自動車事故について
自動車事故とは、自動車によってもたらされる便利さや楽しさの裏側に、常に背中合わせに存在し、ちょっとしたスキに表側に現れ、嫌でも向き合わなくてはならないものです。ハンドルを握る限りは、誰もが常に忘れてはならない存在なのですが、ついつい、心のスキを生み出し、遭遇してしまうことがあります。

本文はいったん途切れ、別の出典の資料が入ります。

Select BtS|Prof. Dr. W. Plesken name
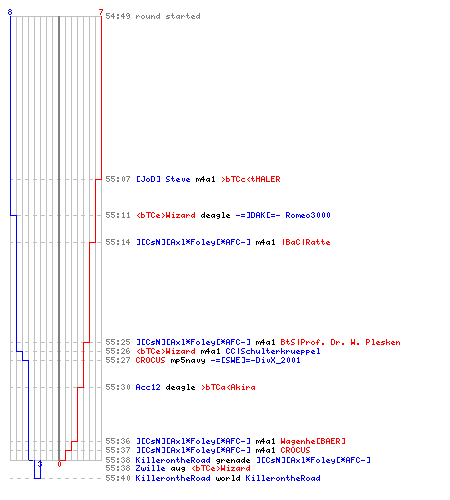click(340, 342)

自動車事故の統計を見ると、平成19年中の死者数は5,744人で前年より608人減少し、1953年以来、54年ぶりに5千人台後半になりました。また、平成16年に過去最悪を記録してい
た発生件数・負傷者数も前年に引き続き減少していますが、その反面で、負傷者数は9年
連続で100万人をを超えています。事故発生件数832,454件ということは、毎日2,000件を超える事故が発生し、年間の負傷者数が1,034,445件、毎日約3,200人の人が事故によって負傷しているという事です。
自動車事故は、運転者だけの責任で起こるわけではないという状況も多々あるでしょう。しかし、平成19年の自動車事故の統計を見ると、事故類型では車両相互が約86%、人対車両が約9%、車両単独が約5%となっており、事故類型別事故発生件数割合の場合は、全体の約86%を占める車両相互事故についてさらに類型別にみると、追突37%に続いて出会い頭31%が多くなっています。この割合はほぼ毎年同じです。法令違反別事故件数をみると、安全運転義務違反が約75%で特に多く、次いで交差点安全進行違反、一時不停止が続いています。安全運転義務違反約75%中、内訳をみてみると安全不確認が約32%と多く、脇見運転約16%、動静不注視約11%となっています。

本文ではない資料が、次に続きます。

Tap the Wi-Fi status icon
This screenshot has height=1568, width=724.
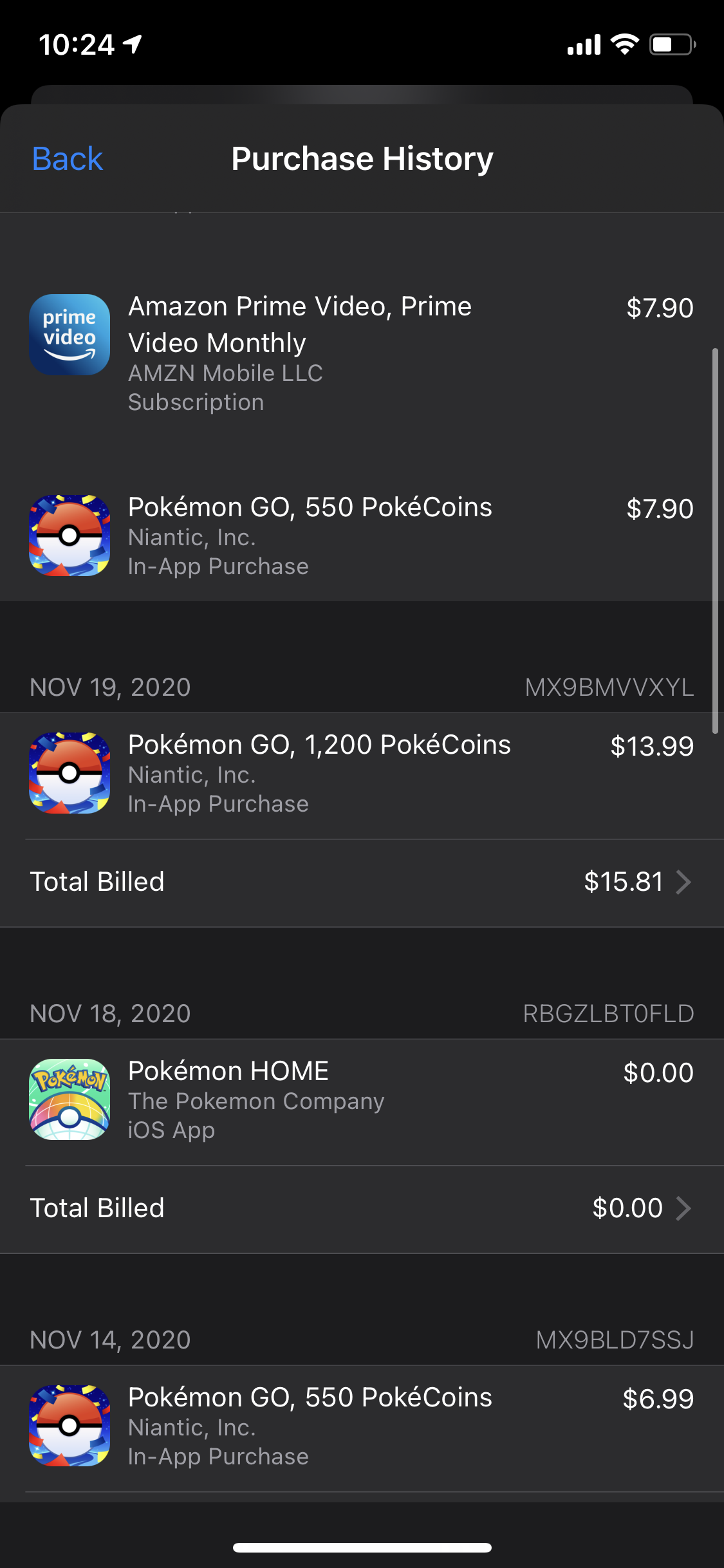click(624, 44)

自動車事故の統計を見れば、自動車事故が運転者のマナーの悪さやちょっとした不注意から起きていることはあまりにも明白です。これらの事故は十分な注意を払って運転することにより防止できるものです。マナー違反の中にも、飲酒運転やスピード違反等、法的罰則を伴う重大なものもあります。自動車を公道で運転にするに当たり、決められているルールを守りさえすれば自動車事故は十分に防げるものです。「自分がちょっとくらい」という甘えやスキが、他人をも巻き込んだ重大な事故につながることを、ハンドルを握る運転者は忘れてはならないでしょう。